そのお話をある特定の魚種で実験して確かめた詳細がこの本だ。いやはやなんとも面白い。

まずは、縄張りを持つ魚が自分の縄張りに入って来た相手を攻撃する時に彼は相手のどこを見て攻撃対象かどうか判断しているのか? まあ、自分の嫁さんかそうでないかとかだけど。それが、顔を見て判断しているらしいんだよね。
ハハハッ。 おもしろい。

次に鏡を見せて、その鏡に映った姿が自分だと認識する事を実験で確認しているのだが、魚もその他の動物同様にいろんな動作をして、その動作通りに鏡に映った姿が動く事を確認して、その姿が自分だと認識するらしい。
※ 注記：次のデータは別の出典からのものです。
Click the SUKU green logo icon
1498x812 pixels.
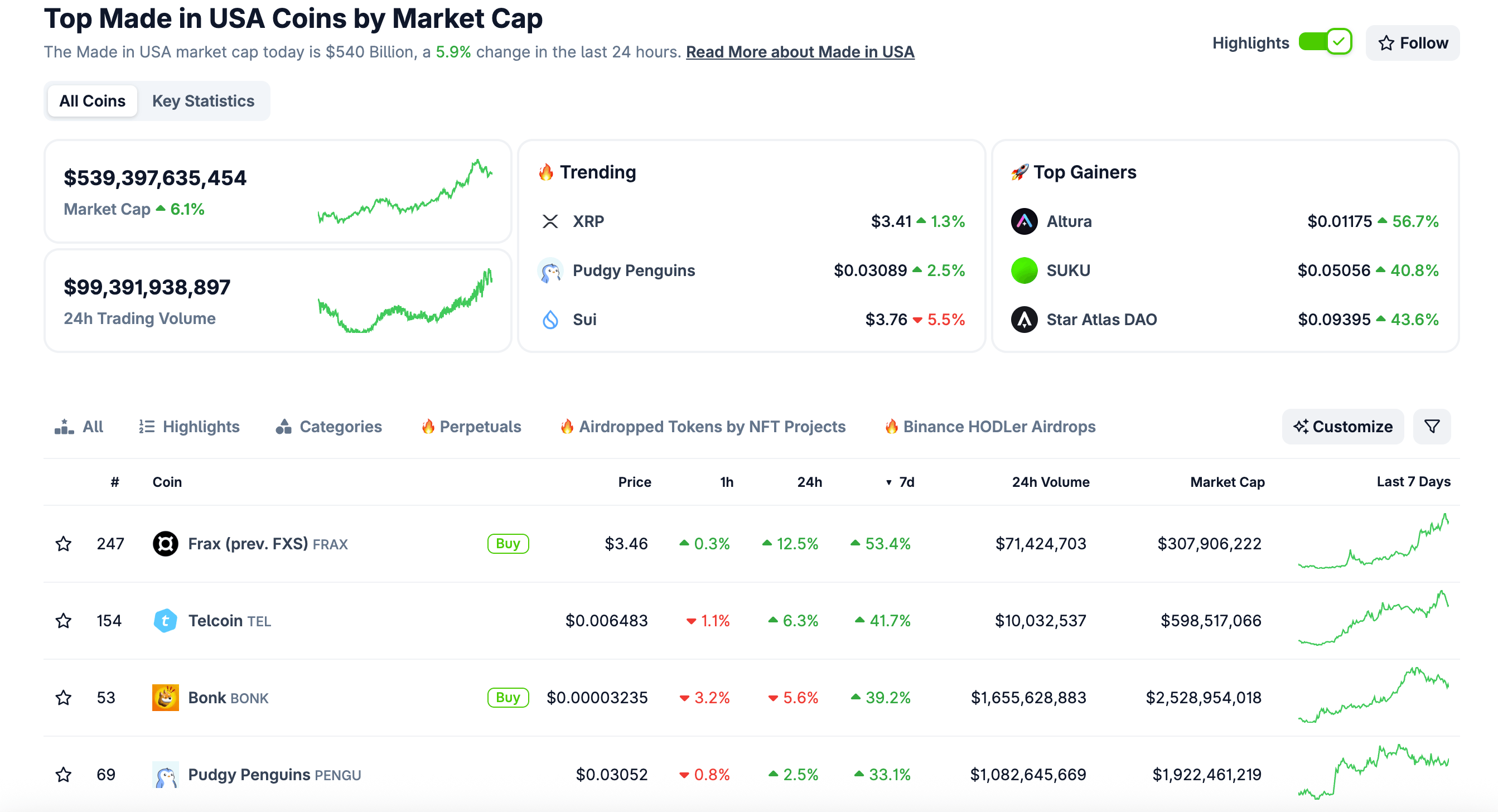[x=1024, y=270]
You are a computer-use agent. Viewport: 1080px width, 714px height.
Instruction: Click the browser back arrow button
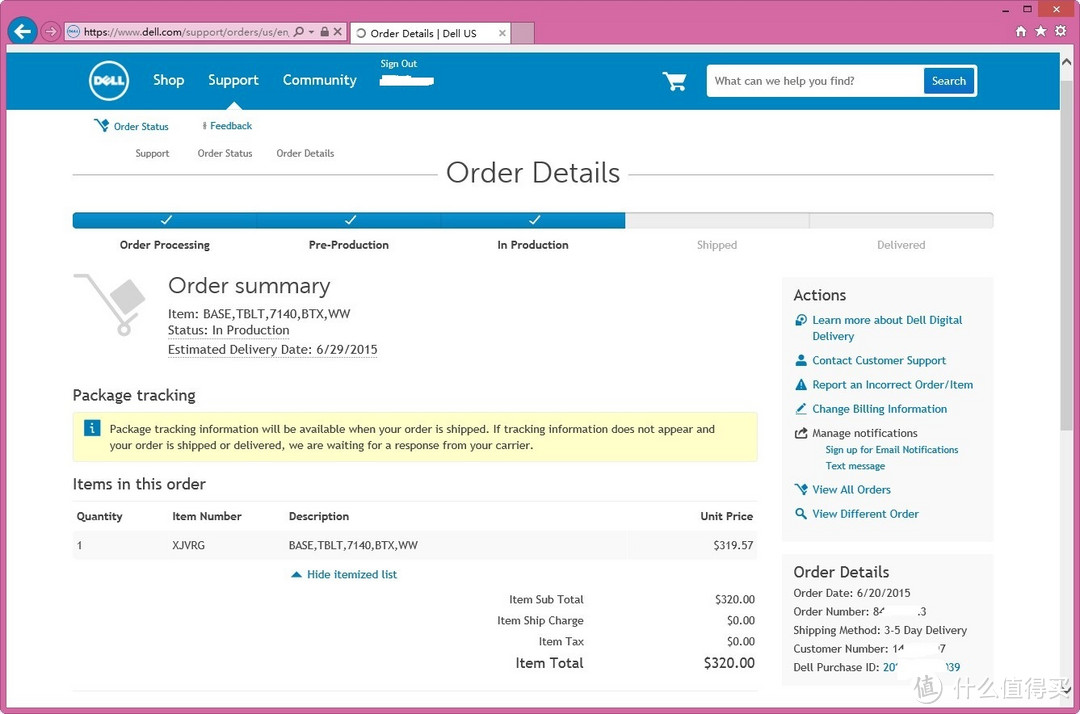pyautogui.click(x=22, y=32)
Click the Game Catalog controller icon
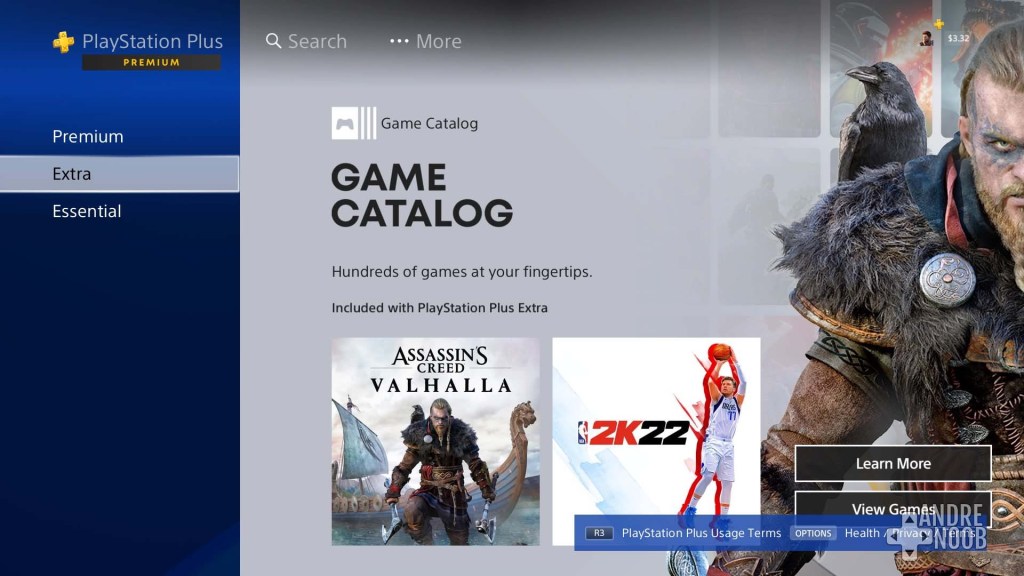Image resolution: width=1024 pixels, height=576 pixels. click(347, 122)
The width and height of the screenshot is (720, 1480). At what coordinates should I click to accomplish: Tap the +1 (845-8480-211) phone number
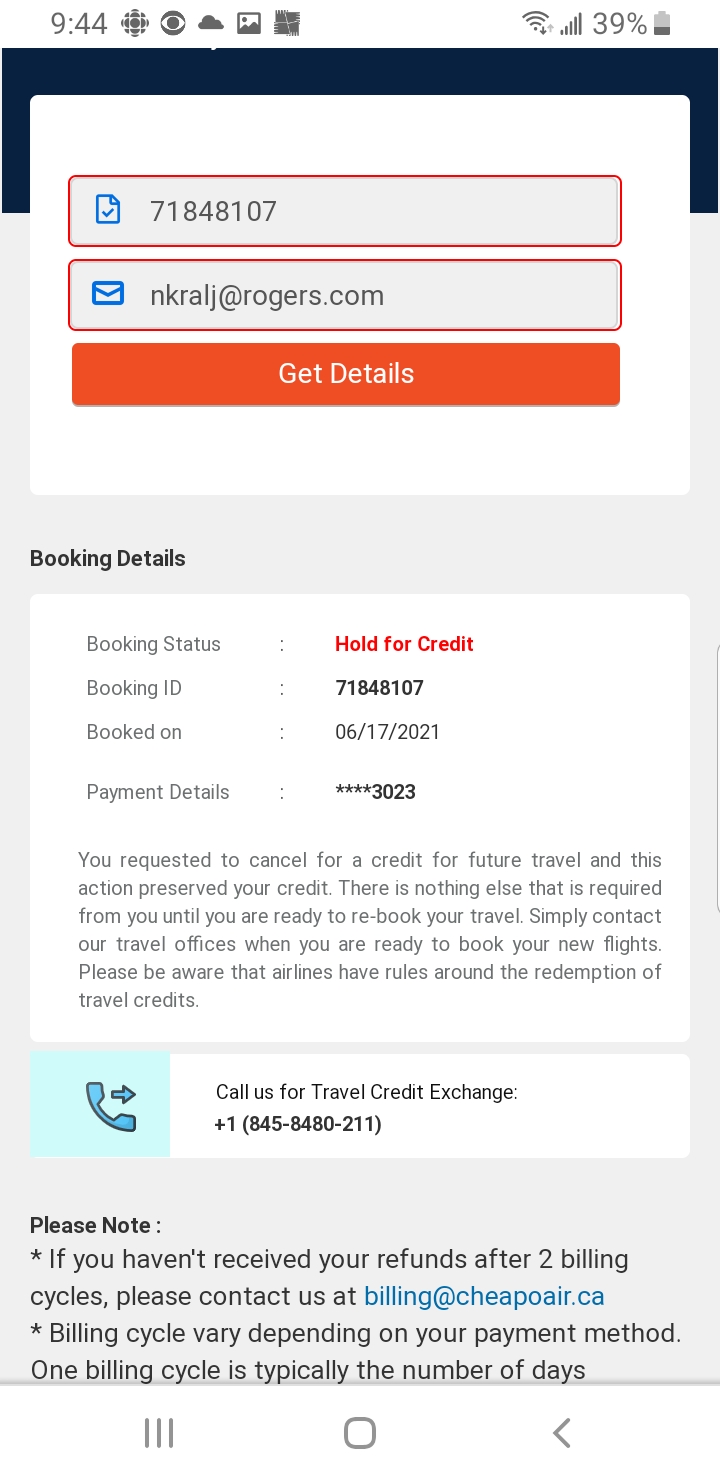[x=298, y=1124]
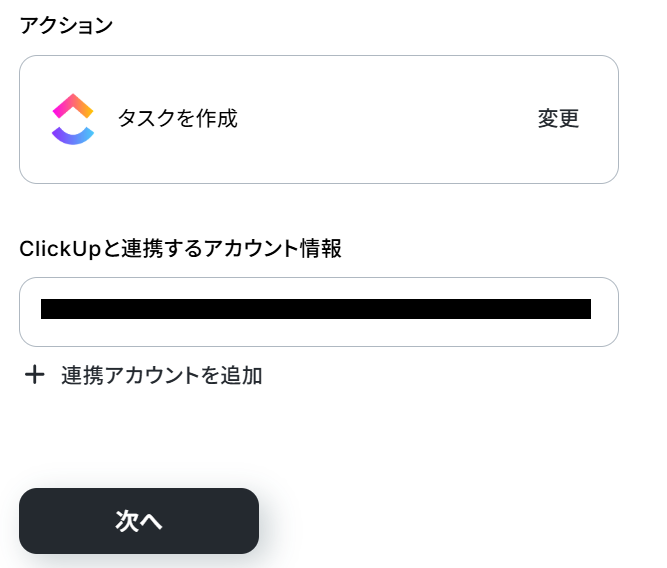The height and width of the screenshot is (568, 667).
Task: Click the plus icon to add account
Action: [x=35, y=375]
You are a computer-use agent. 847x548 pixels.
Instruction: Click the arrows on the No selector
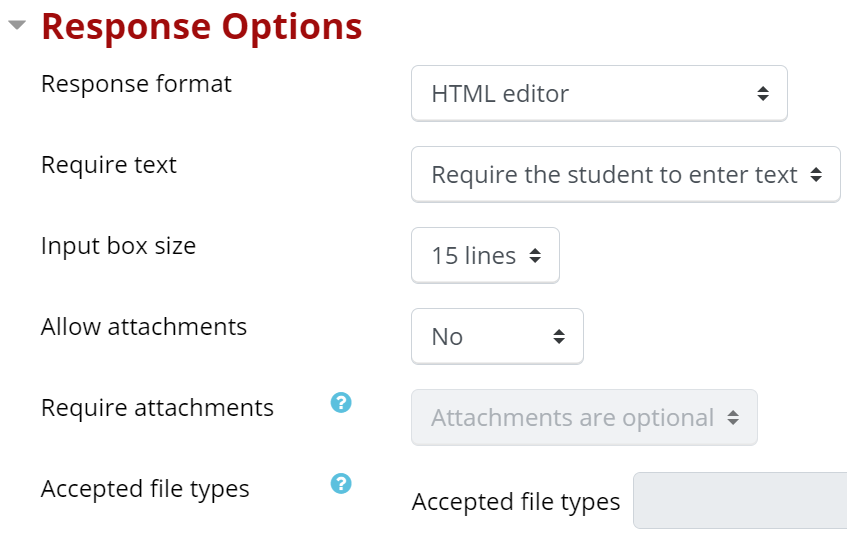(559, 337)
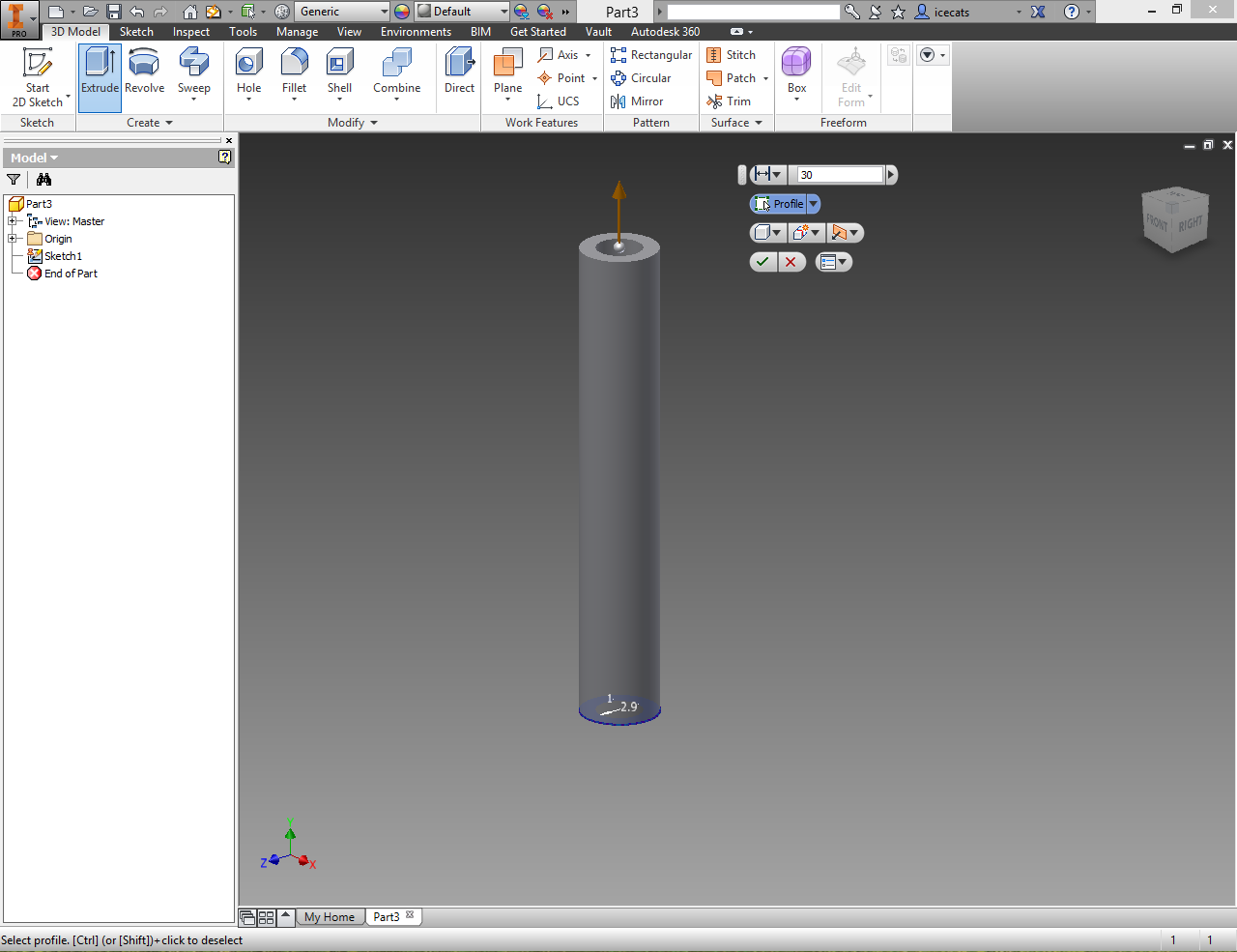Confirm extrusion with green checkmark button

tap(763, 262)
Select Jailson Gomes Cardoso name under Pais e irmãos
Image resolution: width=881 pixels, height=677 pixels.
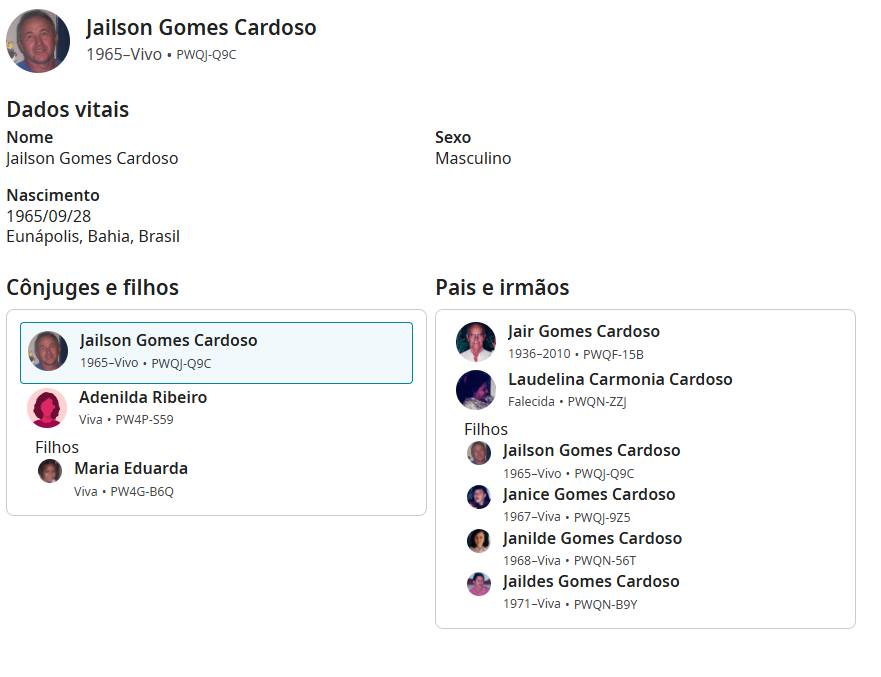point(591,451)
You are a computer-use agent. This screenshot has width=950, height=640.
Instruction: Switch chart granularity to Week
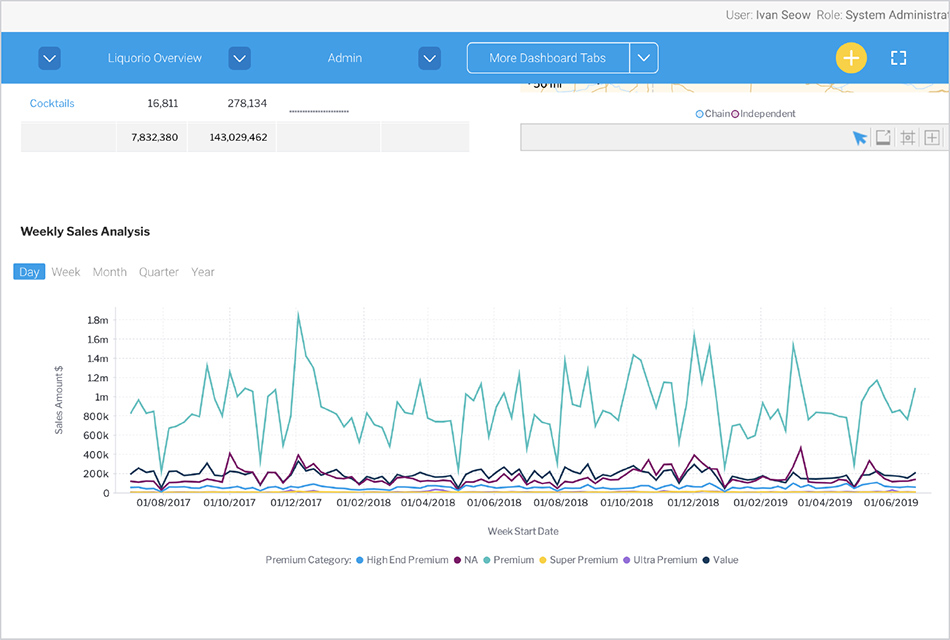tap(66, 272)
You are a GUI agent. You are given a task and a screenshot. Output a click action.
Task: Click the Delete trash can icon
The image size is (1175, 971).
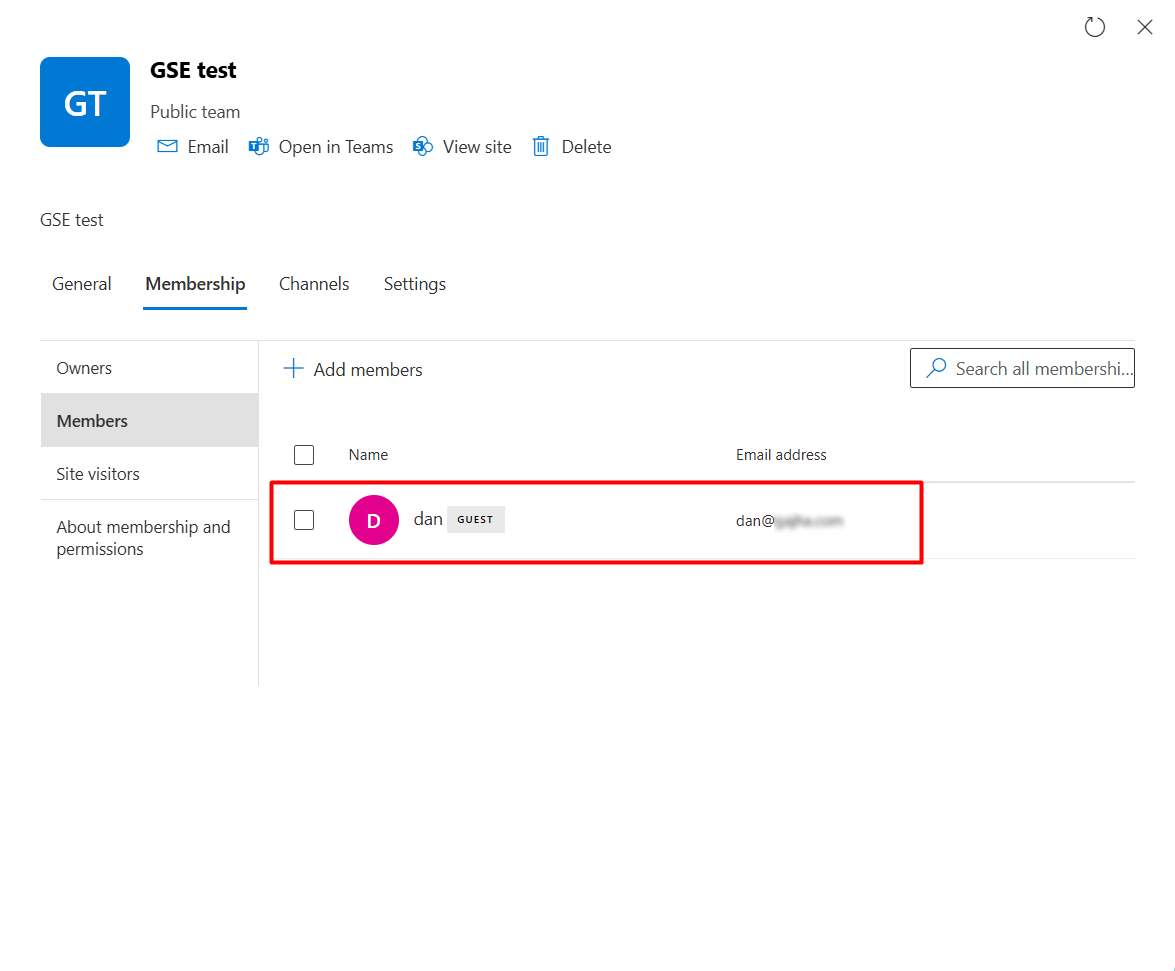(541, 147)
極めつけは、鏡に映せば見えるが自身では見えない所に寄生虫に似せたマークを付けて鏡を見せるとその直後にそのマーク(寄生虫)をとろうとその部分を石に擦りつけるらしい。おまけにその後とれたかどうかもう一度鏡で確認するそうだ。

この本は、他の種類の魚の寄生虫を取ったりして掃除するホンソメワケベラと言う魚を主に取り上げて実験しているのだが、この魚は小さな魚を掃除している最中に大きな魚のお客さんが様子を見に来ると俄然張り切って掃除をするらしく、他のお客さんが見ていないときは雑にするらしい。

と言う事は、「次のお客さんが来た、お客さんに逃げられないようにいいところ見せよう。」
と思って張り切っているのではないか?
そうなるとホンソメワケベラは、そういう事を思う「心」を持っていると言う事、じゃないのか。
ホントにニモの世界である。

今年の初め頃に友人から大きな生きたイカを貰った。このイカを捌いたのだけれど、この時のイカの目が忘れられない。あのダイオウイカの目にそっくりで、なんというか深遠、老獪、達観、世の中のすべての事がわかっている仙人の目のようで、「おまえの心の中はお見通しさ、ハハハッ」と言われた気がしてビビったのを憶えている。
結局、目を背けて脳天に包丁をぶっ刺して刺身にして食ったけれど。

最近、脳の構造は人間も魚も脊椎動物はみんな一緒だと言う事が分かって来たらしい。
まあ、そうだろうなぁ、ここまで実験で確かめられたら今まで人間が考えて来た他の動物に関する諸々は、思い上がった人間の勝手な思い込み以外の何物でもないと言う事だよね。